Tessa moved closer to him; their shoulders and their hips and their knees were pressed together.

“Sure,” he said. “If you want.”

They had finished the wine. Zubin told her that books were a kind of religion for him, that when things seemed unbearable the only comfort he knew was to read. He did not tell her that he was more likely to read science fiction at those times than William Gaddis; he hardly remembered that himself.

“What do you want to do now?” he’d asked, as they stepped out onto the narrow street, where the wind was colder than anything he could have imagined at home. He thought she would say she had class in the morning, or that it was late, or that she was meeting her roommate at eleven, and so it was a surprise to him when she turned and put her tongue in his mouth. The wind disappeared then, and everything was perfectly quiet. When she pulled away, her cheeks and the triangle of exposed skin between her scarf and her jacket were pink. Tessa hung her head, and in a whisper that was more exciting to him than any picture he had ever seen, print or film, said: “Let's go back to your room for a bit.”

He was still writing to Asha then. She was a year below him in school, and her parents had been lenient because they socialized with his parents

(and because Zubin was going to Harvard). They had allowed him to come over and have a cup of tea, and then to take Asha for a walk along Marine Drive, as long as he brought her back well before dark. Once they had walked up the stairs from Hughes Road to Hanging Garden and sat on one of the benches, where the clerks and shopgirls whispered to each other in the foliage. He had ignored her flicker of hesitation and pointed down at the sun setting over the city: the Spenta building with a pink foam of cloud behind it, like a second horizon above the bay. He said that he wouldn’t change the worst of the concrete-block apartments, with their exposed pipes and hanging laundry and water-stained, crumbling facades, because of the way they set off plain Babulnath Temple, made its tinseled orange flag and bulbous dome rise spectacularly from the dense vegetation, like a spaceship landed on Malabar Hill.
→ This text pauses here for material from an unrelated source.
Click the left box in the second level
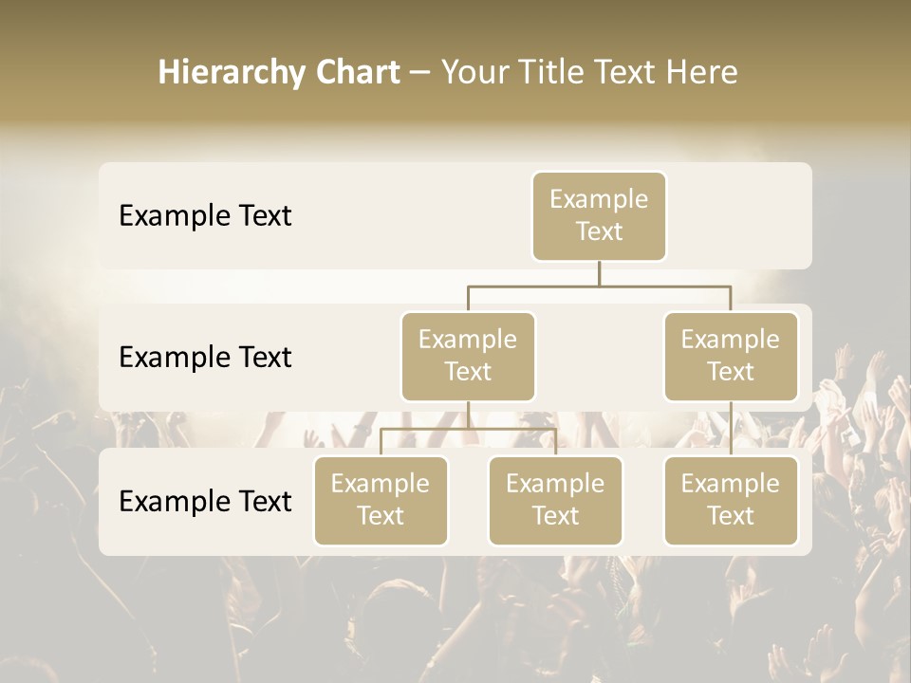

He was talking like that because he wanted to kiss her, but he sometimes got carried away. And when he noticed her again he saw that she was almost crying with the strain of how to tell him that she had to get home right now. He pointed to the still-blue sky over the bay (although the light was fading and the people coming up the path were already dark shapes) and took her hand and together they climbed up to the streetlight, and turned left toward her parents’ apartment. They dropped each other's hand automatically when they got to the driveway, but Asha was so relieved that, in the mirrored elevator on the way up, she closed her eyes and let him kiss her.

That kiss was the sum of Zubin's experience, when he lost it with Tessa on Jason Bennet's green futon. He would remember forever the way she pushed him away, knelt in front of him and, with her jeans unbuttoned, arched her back to unhook her bra and free what were still the breasts that Zubin held in his mind's eye: buoyant and pale with surprising long, dark nipples.

Clothed, Tessa's primary feature was her amazing acceptability; there was absolutely nothing wrong with the way she looked or dressed or the things she said at the meetings of the literary magazine. But when he tried to remember her face now, he came up with a white oval into which eyes, a nose and a pair of lips would surface only separately, like leftover Cheerios in a bowl of milk.

When he returned from the States the second time, Asha was married to a lawyer and living in Cusrow Baug. She had twin five-year-old boys, and a three-year-old girl. She had edited a book of essays by famous writers about Bombay. The first time he’d run into her, at a wine tasting at the Taj President, he’d asked her what she was doing and she did not say, like so many Bombay women he knew, that she was married and had three children. She said: “Prostitution.” And when he looked blank, she laughed and said, “I’m doing a book on prostitution now. Interviews and case histories of prostitutes in Mumbai.”

When their city and all of its streets had been renamed overnight, in ’94, Zubin had had long discussions with Indian friends in New York about the political implications of the change. Now that he was back those debates seemed silly. The street signs were just something to notice once and shake your head at, like the sidewalks below them-constantly torn up and then abandoned for months.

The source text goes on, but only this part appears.